On a Wednesday six days later, she came into my garden again. The husband had been home in the interim, busy with his little flock. I think he may have entered the birds in shows or competitions. Now he was away again. A sort of dread came over me as I saw Audrey through the kitchen window. I went out quickly to head her off and realised she had the little boy in tow and was carrying a cardboard box under her arm.
         ‘Look,’ she said, very quietly. There seemed to be an injured bird in the box. It was a big fellow too and still warm to the touch. Its head was at funny angle but the eyes weren’t closed.  
         ‘I found him like this in the cage’, she explained.
         ‘Mum,’ started the little boy, but she shushed him.
         ‘Your dad won’t be too pleased,’ I said to him before Audrey interrupted,
         ‘Would you mind?’ she asked. ‘I can’t bring myself to finish him off but I think he’s too far gone. It’s Big Randy. One of Freddy’s prize ones.’
         ‘I don’t really think…’ I started to say.
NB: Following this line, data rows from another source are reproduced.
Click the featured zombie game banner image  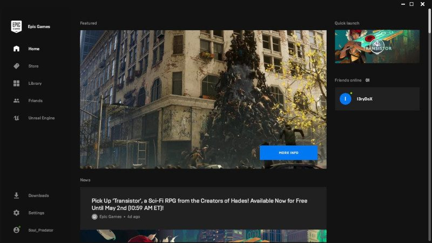point(204,99)
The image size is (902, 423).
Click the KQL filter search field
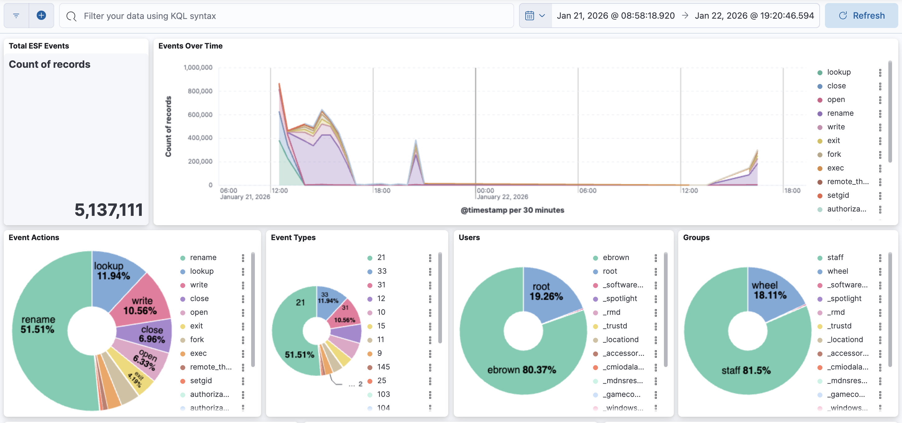tap(287, 16)
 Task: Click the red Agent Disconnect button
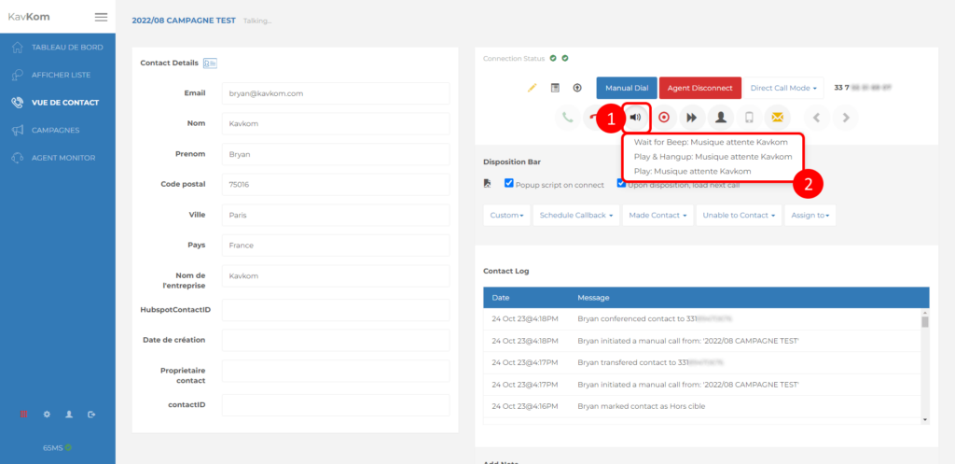(699, 88)
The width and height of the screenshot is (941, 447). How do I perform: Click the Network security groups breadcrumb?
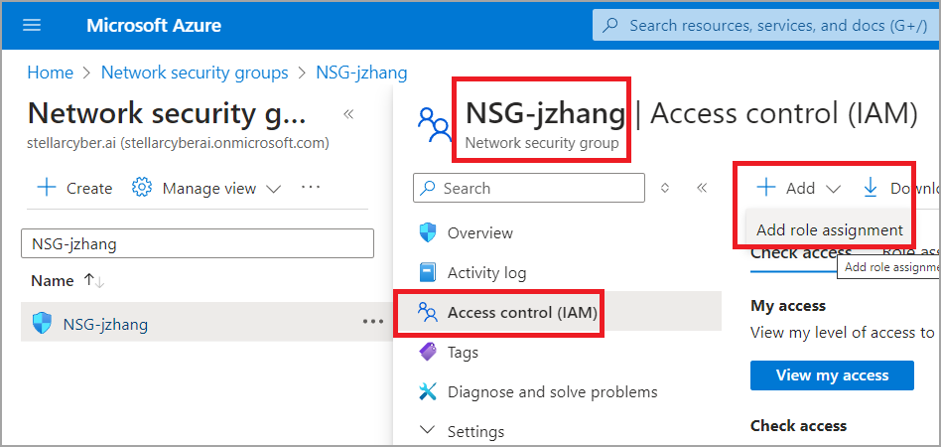pyautogui.click(x=195, y=73)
Then I noticed how she was looking up at me. Her voice was thick, her eyes bright. She held my arm.
         ‘Please, George. It’s so hard to do these things when you’re by yourself. Oh George!’ I sensed then that she had made a terrible mistake about me. Maybe I could break it to her gently?
         ‘Audrey,’ I said in a kindly but firm tone, ‘I’ll fix everything. Give me the box. You pop home and have a good cup of tea or something.’ I still had the dread that her little boy could start messing with my jewel beetle collection, knocking them off their pins.

When they were safely through the fence, I took the box down near the incinerator. The bird was moving a bit as I put it beside the white cross I’d erected for Mimi. I was looking for something to dig a hole with. The ground was very dry since it was the beginning of summer. As fast as I tried to dig a hole in the sand, the sides would cascade. Finally it looked deep enough. I pulled the box towards me. The pigeon or dove was moving again and seemed to look up at me, almost as in trust. I did feel a few tears in my eyes as I carefully tipped the poor thing into the hole. Then I killed it suddenly with the spade.